14It goes without saying that art programs may challenge decision-makers by initiating controversial projects obliging project managers to debate and take up stances with repercussions on social life. Each case is unique, each urban regeneration presents a specific character depending on the places where it is carried out, on the context, on the conditions, and on the assessment of existing resources, and hence is always fully experimental. These projects exhort society to introspection, and may even give a voice to people and communities who were hitherto un-consulted.

2.2. The dangerous dilemma of post-Soviet countries: whether or not to integrate past legacies into modern practice

15Certain European cities have a long experience of applying artistic practices to urban space (Amsterdam, Barcelona, Berlin, Birmingham, Helsinki, Oslo, and Stockholm), but others, such as those in post-Soviet countries, are only making their first steps in this field (Riga, Tallinn, and Vilnius). The international journal Architectural Design (2006, no. 3) produced an issue focusing on New Europe. In an article called “Place(s) without a Sense of Place?”, Valentina Croci called for analysis of how culture relates to architecture in the ten countries which had recently joined the EU. The post-Soviet countries formed a separate group within the EU, sharing an imposed cultural backdrop, an experience and memory marked by similar ordeals, a segment of time lasting fifty or so years experienced as a break in their history, culture, and economy. These countries found themselves facing a dangerous dilemma: what should they conserve of this past still written in memories, of fifty years of a Soviet way of life? Should they raze it, or recycle it as material for new interpretations. Could this legacy be used as a springboard for projects which would soothe how citizens relate to a past embodied in their cities as various urban hiatuses?

_Short task 1_
In the passage on art and urban regeneration, what is the title of the article by Valentina Croci?
The text and the records were taken from unrelated sources.

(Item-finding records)
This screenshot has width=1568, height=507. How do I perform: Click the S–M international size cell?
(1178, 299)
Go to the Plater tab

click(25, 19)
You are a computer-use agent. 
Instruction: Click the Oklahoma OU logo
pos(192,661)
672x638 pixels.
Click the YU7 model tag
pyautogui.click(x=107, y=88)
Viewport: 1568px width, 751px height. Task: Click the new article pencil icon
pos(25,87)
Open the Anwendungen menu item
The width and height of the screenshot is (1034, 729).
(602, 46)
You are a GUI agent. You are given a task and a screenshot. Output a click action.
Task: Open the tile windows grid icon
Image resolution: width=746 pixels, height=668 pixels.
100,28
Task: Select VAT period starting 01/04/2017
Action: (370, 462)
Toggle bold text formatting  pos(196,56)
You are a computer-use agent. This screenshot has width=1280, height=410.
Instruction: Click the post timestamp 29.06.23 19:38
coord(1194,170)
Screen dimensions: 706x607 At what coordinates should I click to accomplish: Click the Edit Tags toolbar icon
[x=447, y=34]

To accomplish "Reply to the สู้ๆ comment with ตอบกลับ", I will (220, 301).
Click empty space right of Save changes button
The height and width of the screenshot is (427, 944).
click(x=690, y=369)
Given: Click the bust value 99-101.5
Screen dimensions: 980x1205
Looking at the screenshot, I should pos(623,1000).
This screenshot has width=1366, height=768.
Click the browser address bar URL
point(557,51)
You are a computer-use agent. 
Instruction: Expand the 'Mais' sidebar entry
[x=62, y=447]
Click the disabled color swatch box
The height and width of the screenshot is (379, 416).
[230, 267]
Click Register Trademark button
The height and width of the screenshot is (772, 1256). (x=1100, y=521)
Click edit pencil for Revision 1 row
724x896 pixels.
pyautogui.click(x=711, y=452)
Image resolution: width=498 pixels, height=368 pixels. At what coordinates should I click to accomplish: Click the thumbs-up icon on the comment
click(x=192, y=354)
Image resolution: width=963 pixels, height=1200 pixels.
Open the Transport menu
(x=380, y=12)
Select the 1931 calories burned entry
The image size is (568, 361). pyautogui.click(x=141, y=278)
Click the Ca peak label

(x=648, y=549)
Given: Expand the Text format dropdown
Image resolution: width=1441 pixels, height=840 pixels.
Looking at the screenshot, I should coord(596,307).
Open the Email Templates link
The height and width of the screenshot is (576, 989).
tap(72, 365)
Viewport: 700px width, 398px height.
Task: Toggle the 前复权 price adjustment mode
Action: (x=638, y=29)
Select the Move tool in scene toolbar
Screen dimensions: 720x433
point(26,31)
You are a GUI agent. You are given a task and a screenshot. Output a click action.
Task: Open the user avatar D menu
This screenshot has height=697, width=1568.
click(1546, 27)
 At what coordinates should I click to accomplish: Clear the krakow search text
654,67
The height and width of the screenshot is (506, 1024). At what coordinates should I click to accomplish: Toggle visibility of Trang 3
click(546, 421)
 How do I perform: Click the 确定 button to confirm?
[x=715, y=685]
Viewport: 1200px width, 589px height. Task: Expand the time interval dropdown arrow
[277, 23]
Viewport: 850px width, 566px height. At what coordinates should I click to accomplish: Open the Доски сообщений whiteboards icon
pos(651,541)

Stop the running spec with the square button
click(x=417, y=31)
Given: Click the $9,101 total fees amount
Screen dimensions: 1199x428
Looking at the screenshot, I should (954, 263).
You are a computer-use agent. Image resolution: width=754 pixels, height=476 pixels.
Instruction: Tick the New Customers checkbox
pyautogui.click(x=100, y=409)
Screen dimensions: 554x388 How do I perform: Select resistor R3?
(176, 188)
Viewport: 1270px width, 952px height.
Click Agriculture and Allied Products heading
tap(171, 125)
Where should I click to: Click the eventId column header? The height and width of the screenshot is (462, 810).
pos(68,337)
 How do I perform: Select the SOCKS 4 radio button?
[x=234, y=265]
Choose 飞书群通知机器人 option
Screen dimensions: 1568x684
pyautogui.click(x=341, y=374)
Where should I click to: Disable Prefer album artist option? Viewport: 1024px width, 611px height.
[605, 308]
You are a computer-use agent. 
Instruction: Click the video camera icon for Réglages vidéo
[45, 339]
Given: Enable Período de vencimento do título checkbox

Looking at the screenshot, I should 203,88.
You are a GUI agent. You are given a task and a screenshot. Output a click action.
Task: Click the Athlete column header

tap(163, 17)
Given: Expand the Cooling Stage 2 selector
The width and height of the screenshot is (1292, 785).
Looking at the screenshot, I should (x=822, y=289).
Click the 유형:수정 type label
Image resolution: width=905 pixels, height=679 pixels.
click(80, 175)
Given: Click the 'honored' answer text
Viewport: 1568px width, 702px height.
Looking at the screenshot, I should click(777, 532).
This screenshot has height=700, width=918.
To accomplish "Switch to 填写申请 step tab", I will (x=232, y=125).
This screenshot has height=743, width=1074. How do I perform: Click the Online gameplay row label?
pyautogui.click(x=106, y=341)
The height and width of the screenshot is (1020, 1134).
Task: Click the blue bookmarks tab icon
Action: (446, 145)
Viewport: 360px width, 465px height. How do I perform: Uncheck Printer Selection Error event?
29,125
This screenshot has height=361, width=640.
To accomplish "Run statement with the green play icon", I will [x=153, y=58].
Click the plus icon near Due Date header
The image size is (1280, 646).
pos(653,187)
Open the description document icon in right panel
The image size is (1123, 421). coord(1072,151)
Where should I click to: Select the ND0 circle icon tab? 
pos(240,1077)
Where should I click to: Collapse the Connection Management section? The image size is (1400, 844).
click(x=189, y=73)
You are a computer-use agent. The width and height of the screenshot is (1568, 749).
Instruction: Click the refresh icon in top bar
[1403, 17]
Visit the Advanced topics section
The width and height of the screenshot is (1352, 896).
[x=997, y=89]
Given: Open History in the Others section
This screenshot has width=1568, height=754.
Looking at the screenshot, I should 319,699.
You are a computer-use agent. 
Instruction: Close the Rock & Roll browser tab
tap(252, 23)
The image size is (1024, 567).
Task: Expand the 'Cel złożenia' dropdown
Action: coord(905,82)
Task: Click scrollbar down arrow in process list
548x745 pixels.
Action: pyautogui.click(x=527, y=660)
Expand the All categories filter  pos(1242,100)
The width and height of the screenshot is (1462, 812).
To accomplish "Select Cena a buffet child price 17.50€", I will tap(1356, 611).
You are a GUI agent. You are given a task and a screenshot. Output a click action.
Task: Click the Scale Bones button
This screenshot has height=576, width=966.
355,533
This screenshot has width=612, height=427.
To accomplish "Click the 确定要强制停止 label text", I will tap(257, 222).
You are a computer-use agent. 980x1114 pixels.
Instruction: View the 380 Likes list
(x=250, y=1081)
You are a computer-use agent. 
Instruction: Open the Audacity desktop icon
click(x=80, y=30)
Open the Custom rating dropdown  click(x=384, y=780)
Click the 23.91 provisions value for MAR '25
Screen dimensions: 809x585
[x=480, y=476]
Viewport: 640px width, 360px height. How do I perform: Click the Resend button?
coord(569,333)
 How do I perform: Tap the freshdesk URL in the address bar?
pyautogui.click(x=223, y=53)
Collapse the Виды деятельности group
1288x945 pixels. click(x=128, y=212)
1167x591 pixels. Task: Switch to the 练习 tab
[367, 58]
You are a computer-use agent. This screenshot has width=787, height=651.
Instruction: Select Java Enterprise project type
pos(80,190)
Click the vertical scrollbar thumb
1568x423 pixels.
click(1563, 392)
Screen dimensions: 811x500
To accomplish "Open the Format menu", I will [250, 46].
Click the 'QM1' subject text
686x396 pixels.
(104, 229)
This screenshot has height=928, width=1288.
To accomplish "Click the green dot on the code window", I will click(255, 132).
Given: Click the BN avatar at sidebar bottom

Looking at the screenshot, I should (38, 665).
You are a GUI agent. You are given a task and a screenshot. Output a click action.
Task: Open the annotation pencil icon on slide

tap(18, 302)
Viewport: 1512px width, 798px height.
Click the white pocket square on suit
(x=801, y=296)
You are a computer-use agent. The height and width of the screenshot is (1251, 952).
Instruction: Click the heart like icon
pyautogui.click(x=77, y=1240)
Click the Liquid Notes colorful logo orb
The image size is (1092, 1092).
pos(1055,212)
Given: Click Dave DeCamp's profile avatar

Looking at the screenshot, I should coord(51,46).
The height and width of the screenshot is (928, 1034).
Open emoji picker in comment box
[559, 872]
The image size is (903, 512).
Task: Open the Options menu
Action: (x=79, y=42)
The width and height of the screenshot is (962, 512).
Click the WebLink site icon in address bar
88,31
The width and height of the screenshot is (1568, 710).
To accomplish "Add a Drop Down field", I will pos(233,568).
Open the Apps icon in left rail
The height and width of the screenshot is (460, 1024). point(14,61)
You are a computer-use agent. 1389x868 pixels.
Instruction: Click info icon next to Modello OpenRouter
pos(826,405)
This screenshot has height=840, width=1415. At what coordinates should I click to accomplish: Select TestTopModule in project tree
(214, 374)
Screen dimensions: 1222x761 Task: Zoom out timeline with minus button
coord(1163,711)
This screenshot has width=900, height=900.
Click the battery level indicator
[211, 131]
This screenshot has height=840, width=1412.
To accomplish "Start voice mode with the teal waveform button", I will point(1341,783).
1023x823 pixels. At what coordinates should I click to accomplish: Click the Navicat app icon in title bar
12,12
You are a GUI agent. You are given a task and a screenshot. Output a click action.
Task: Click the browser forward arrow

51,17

_Short task 2_
Duplicate the lines of the records from the line with "Visit the Advanced topics section" to the line with "Expand the All", including both of those lines.

_Exercise response 1_
"Place(s) without a Sense of Place?"

_Exercise response 2_
Visit the Advanced topics section
The width and height of the screenshot is (1352, 896).
[x=997, y=89]
Given: Open History in the Others section
This screenshot has width=1568, height=754.
Looking at the screenshot, I should 319,699.
You are a computer-use agent. 
Instruction: Close the Rock & Roll browser tab
tap(252, 23)
The image size is (1024, 567).
Task: Expand the 'Cel złożenia' dropdown
Action: coord(905,82)
Task: Click scrollbar down arrow in process list
548x745 pixels.
Action: pyautogui.click(x=527, y=660)
Expand the All categories filter  pos(1242,100)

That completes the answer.